AWS Limits Review

Goal

Catch AWS service limit/quota violations in infrastructure code before they cause production issues.

When to use

•Reviewing Terraform, CloudFormation, CDK, or Pulumi code
•Code that provisions or configures AWS resources
•PR reviews involving AWS infrastructure changes
•Before deploying infrastructure changes to production

When not to use

•Non-AWS cloud providers (future skills: cloudflare-limits, gcp-limits)
•Application code without infrastructure components
•AWS SDK usage for read-only operations

Inputs

•Infrastructure code files (.tf, .json, .yaml, .yml, .ts, .py)
•Context about expected scale/traffic patterns (if available)

Outputs

•List of potential limit violations with severity
•Links to official AWS documentation
•Recommended mitigations

Default workflow

•
Identify AWS services in the code:
- •Scan for resource types (e.g., aws_lambda_function, AWS::Lambda::Function)
- •Note service patterns in SDK calls
•
Check against known limits in REFERENCE.md:
- •Hard limits (cannot be increased)
- •Soft limits at default values
- •Limits that commonly cause production issues
•
Flag violations with context:
- •Quote the specific code
- •Explain the limit and why it matters
- •Link to AWS documentation
- •Suggest mitigation if applicable
•
Prioritize by severity:
- •Critical: Hard limits that will fail immediately
- •High: Default limits likely to be hit at moderate scale
- •Medium: Limits that may cause issues at high scale
- •Low: Informational, worth noting for awareness

Key patterns to watch

Lambda

•Functions with >15 min expected runtime (hard limit: 15 min)
•Synchronous payloads >6MB
•VPC-connected functions without sufficient ENI capacity
•High concurrency without reserved/provisioned concurrency

API Gateway

•Integrations expecting >29s response time (default timeout)
•Missing throttling configuration for public APIs
•WebSocket connections without connection management

S3

•Single-prefix designs with high throughput expectations
•Missing retry logic for 503 responses

DynamoDB

•Items approaching 400KB
•Single-table designs without GSI capacity planning
•On-demand tables without understanding burst limits

Step Functions

•Long-running workflows approaching 25,000 event limit
•Map states without concurrency limits
•Large payloads (>256KB state data)

Load Balancing

•Multiple load balancers sharing target groups (limit: 5 LBs per target group)
•Target groups with many targets without health check tuning
•Weighted routing with many target groups per action

Cognito

•Auth flows without rate limit handling (default: 120 RPS)
•Bulk user imports without throttling

Validation checklist

• All identified AWS services checked against REFERENCE.md
• Hard limits flagged as Critical
• Soft limits noted with current defaults
• Links to AWS docs included for each finding
• Mitigations suggested where applicable

Output format

markdown

## AWS Limits Review

### Critical
- **[Service]: [Limit name]**
  - File: `path/to/file.tf:42`
  - Issue: [Description]
  - Limit: [Value] ([hard/soft])
  - Docs: [AWS link]
  - Mitigation: [Suggestion]

### High
...

### Medium
...

### Low / Informational
...

### No Issues Found
- [List of services reviewed with no concerns]

Examples

Example 1: Lambda timeout

Input: Terraform defining Lambda with Step Functions integration

hcl

resource "aws_lambda_function" "processor" {
  timeout = 900  # 15 minutes
}

Output:

High: Lambda timeout at maximum

•File: lambda.tf:12

•Issue: Lambda timeout set to maximum (900s). Any operation exceeding this will fail.

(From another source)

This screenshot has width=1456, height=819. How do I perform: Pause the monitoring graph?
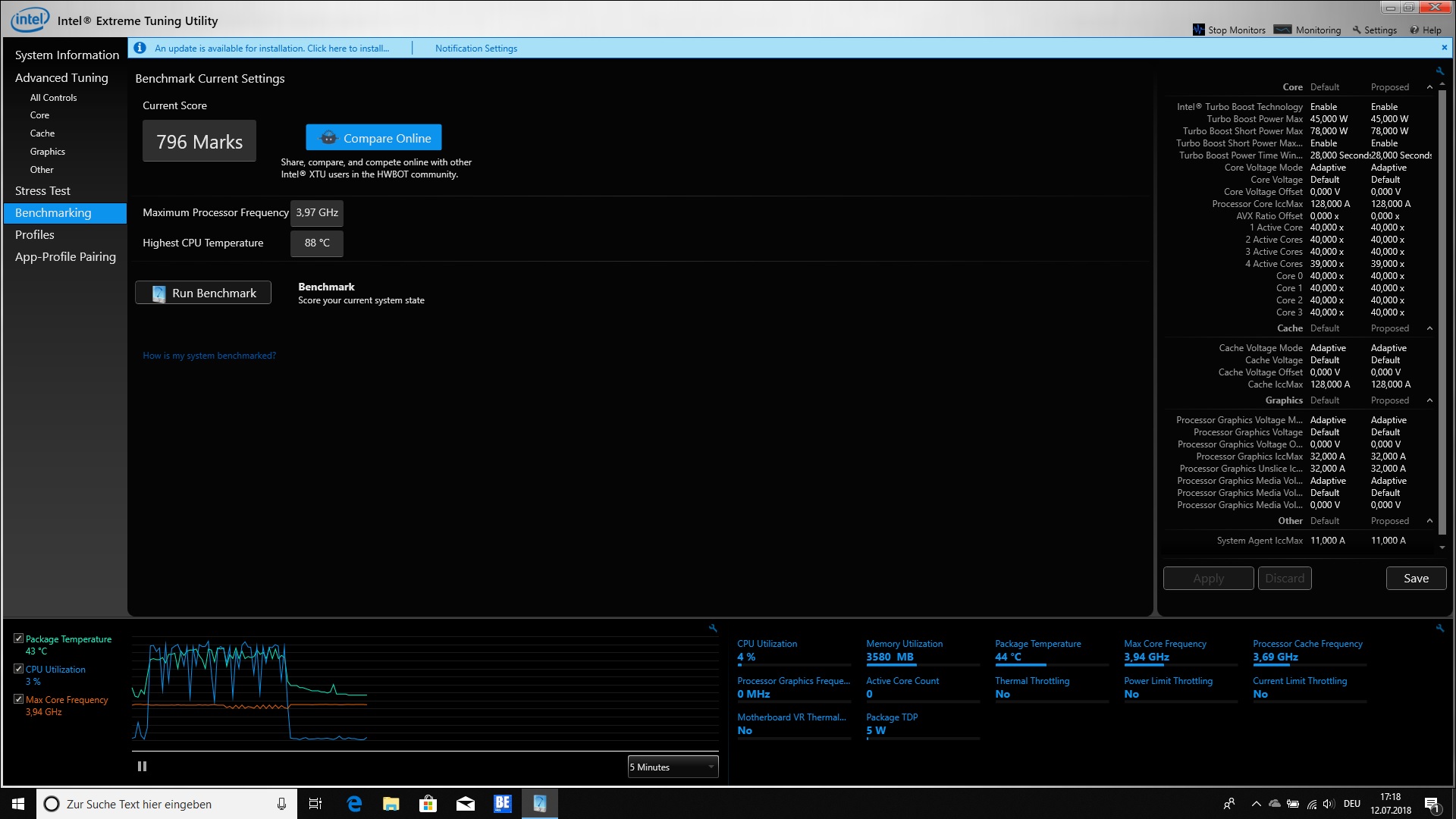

•Limit: 900 seconds (hard)

•Docs: https://docs.aws.amazon.com/lambda/latest/dg/gettingstarted-limits.html

•Mitigation: For longer processes, use Step Functions with Lambda iterations or switch to Fargate.

Example 2: Multiple LBs per target group

Input: Terraform with shared target groups

hcl

resource "aws_lb_target_group" "shared" {
  name = "shared-targets"
}

resource "aws_lb_listener" "lb1" {
  default_action {
    target_group_arn = aws_lb_target_group.shared.arn
  }
}
# ... repeated for 6 load balancers

Output:

Critical: Target group shared across too many load balancers

•File: alb.tf:15-45

•Issue: Target group "shared-targets" referenced by 6 load balancers. Maximum is 5.

•Limit: 5 load balancers per target group (hard)

•Docs: https://docs.aws.amazon.com/elasticloadbalancing/latest/application/load-balancer-limits.html

•Mitigation: Create separate target groups for additional load balancers.